Dataset extract
• • •

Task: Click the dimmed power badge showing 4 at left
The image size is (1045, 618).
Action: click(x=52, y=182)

• • •

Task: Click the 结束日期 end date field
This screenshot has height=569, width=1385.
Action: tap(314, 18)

• • •

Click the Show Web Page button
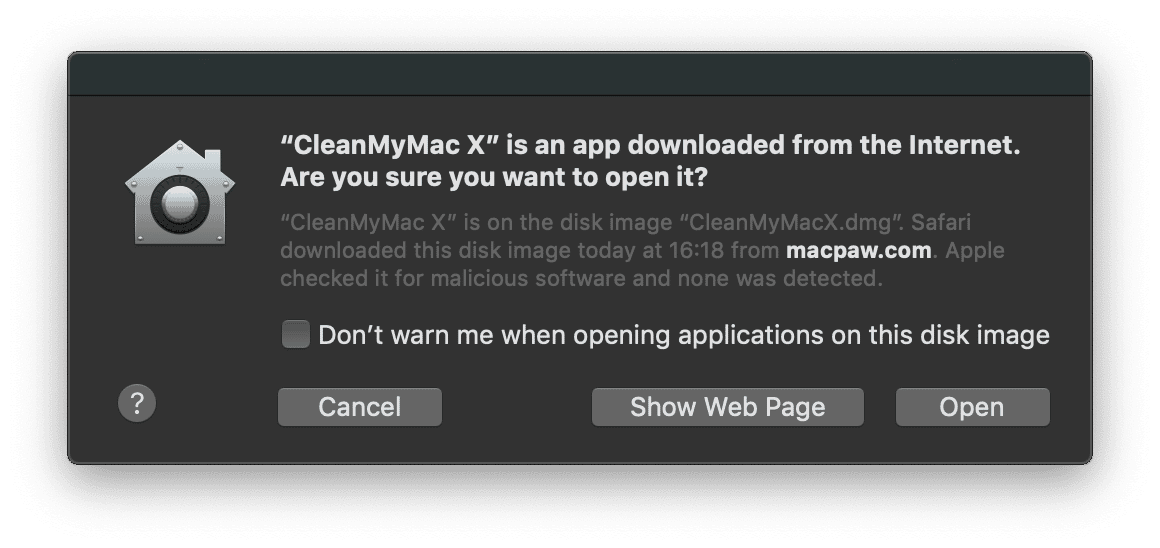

• • •

Aim of the task
Reproduce the lines starting at the one that contains "Task: Click the dimmed" and ending after the one that contains "Action: click(x=52, y=182)", substituting "energy badge" for "power badge" and keeping everything else the same.

Full answer
Task: Click the dimmed energy badge showing 4 at left
The image size is (1045, 618).
Action: click(x=52, y=182)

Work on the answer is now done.